§ **What you need to do**:
Beginning with the first line below, please restate each line exactly, down to and including the line containing "Click folded hands emoji after ますように".

§ **Given information**:

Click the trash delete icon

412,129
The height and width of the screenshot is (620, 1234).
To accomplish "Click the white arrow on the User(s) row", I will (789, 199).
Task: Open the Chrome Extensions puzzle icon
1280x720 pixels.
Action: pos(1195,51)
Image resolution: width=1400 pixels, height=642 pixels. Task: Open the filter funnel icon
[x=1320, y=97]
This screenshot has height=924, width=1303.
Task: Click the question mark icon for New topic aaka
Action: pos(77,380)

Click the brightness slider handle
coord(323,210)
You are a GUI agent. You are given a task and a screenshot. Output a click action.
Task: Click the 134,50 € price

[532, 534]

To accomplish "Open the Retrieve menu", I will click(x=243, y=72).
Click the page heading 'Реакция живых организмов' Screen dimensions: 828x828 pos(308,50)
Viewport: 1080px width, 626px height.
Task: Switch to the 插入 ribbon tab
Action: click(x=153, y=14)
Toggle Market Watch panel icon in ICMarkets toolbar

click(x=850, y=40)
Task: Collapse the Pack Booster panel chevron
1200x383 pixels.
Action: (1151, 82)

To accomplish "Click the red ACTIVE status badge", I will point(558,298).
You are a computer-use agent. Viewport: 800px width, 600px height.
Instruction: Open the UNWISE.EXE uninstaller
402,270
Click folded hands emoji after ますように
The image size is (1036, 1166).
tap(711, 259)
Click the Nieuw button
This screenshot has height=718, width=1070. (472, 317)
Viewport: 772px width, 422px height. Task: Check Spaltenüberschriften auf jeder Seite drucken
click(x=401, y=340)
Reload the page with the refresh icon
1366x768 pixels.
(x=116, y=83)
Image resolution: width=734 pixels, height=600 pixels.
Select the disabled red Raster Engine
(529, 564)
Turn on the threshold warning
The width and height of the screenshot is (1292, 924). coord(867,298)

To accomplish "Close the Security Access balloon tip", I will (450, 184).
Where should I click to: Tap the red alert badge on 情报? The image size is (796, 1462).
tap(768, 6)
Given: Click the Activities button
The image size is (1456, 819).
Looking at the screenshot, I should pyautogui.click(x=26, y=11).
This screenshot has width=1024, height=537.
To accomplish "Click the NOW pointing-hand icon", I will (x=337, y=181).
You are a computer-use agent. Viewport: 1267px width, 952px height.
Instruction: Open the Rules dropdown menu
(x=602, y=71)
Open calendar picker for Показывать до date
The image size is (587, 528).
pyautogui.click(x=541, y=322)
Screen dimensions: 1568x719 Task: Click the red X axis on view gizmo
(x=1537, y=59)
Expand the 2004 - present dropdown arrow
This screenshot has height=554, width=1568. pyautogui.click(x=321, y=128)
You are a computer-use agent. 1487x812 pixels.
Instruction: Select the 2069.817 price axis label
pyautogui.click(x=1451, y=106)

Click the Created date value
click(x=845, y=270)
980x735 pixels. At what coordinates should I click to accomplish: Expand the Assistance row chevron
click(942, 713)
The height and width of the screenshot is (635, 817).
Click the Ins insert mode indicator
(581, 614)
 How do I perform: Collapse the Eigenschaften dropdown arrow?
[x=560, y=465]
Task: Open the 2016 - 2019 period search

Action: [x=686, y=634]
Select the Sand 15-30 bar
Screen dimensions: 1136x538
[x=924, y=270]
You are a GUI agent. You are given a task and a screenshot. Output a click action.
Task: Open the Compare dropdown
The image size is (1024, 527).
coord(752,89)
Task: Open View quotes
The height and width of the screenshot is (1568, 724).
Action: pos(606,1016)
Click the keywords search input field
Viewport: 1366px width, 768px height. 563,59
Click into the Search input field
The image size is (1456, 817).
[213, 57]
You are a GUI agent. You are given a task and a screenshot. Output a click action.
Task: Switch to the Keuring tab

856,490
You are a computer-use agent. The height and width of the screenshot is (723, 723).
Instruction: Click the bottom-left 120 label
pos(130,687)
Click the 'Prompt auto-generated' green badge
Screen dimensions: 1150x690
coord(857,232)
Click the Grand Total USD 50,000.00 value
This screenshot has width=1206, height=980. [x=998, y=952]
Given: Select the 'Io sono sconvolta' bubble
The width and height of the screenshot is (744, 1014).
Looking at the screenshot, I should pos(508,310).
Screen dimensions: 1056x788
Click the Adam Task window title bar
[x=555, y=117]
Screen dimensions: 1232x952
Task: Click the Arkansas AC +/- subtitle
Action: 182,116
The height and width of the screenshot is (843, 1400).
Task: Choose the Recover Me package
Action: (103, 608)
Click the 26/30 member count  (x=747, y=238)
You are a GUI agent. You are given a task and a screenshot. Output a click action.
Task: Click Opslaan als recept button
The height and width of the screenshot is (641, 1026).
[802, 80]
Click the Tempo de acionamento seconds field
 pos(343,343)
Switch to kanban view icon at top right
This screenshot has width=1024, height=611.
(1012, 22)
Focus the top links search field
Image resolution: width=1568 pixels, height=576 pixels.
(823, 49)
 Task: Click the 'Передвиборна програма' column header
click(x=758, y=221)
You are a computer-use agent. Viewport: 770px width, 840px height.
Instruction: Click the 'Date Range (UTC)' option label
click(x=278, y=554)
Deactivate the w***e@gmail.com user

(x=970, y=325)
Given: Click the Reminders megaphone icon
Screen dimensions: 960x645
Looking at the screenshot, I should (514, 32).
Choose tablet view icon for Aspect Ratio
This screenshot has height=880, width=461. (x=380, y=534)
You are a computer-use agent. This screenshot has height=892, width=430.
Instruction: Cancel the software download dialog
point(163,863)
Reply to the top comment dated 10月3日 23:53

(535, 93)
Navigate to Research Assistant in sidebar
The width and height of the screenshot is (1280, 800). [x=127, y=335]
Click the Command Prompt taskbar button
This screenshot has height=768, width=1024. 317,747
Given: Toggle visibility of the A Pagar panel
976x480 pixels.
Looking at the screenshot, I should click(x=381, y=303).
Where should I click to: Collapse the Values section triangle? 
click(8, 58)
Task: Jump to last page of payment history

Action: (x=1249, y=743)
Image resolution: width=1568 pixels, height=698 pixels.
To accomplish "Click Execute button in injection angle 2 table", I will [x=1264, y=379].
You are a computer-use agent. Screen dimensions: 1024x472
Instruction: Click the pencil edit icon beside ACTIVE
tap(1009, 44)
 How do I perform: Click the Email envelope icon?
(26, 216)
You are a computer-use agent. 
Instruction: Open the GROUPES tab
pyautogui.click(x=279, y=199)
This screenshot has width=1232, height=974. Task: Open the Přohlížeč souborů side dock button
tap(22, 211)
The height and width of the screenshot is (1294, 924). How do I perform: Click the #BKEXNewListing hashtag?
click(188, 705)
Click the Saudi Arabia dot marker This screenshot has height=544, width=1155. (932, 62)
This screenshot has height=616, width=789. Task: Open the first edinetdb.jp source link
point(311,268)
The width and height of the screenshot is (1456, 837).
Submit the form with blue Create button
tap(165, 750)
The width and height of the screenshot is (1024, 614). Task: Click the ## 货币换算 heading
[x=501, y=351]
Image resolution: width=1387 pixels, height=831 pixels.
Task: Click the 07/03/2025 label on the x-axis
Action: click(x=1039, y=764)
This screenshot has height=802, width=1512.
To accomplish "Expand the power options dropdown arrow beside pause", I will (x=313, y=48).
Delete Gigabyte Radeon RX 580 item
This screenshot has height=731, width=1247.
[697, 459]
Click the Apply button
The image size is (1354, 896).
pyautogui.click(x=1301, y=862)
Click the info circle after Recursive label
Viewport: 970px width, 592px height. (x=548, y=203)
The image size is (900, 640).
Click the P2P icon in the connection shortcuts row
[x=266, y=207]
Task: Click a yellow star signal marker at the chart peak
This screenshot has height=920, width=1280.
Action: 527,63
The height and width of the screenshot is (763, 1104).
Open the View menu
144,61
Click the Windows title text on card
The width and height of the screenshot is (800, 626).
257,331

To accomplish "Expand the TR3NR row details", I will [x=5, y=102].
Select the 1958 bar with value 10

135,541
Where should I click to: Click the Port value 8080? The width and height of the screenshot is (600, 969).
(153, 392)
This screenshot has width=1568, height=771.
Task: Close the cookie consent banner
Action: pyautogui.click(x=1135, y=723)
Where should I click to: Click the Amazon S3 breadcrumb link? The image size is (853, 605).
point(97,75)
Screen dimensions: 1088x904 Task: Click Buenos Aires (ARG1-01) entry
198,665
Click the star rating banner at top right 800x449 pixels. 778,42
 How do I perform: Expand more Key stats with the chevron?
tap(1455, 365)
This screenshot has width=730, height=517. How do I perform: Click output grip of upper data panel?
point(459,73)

§ **Response**:
Click the trash delete icon

412,129
The height and width of the screenshot is (620, 1234).
To accomplish "Click the white arrow on the User(s) row", I will (789, 199).
Task: Open the Chrome Extensions puzzle icon
1280x720 pixels.
Action: pos(1195,51)
Image resolution: width=1400 pixels, height=642 pixels. Task: Open the filter funnel icon
[x=1320, y=97]
This screenshot has height=924, width=1303.
Task: Click the question mark icon for New topic aaka
Action: pos(77,380)

Click the brightness slider handle
coord(323,210)
You are a GUI agent. You are given a task and a screenshot. Output a click action.
Task: Click the 134,50 € price

[532, 534]

To accomplish "Open the Retrieve menu", I will click(x=243, y=72).
Click the page heading 'Реакция живых организмов' Screen dimensions: 828x828 pos(308,50)
Viewport: 1080px width, 626px height.
Task: Switch to the 插入 ribbon tab
Action: click(x=153, y=14)
Toggle Market Watch panel icon in ICMarkets toolbar

click(x=850, y=40)
Task: Collapse the Pack Booster panel chevron
1200x383 pixels.
Action: (1151, 82)

To accomplish "Click the red ACTIVE status badge", I will point(558,298).
You are a computer-use agent. Viewport: 800px width, 600px height.
Instruction: Open the UNWISE.EXE uninstaller
402,270
Click folded hands emoji after ますように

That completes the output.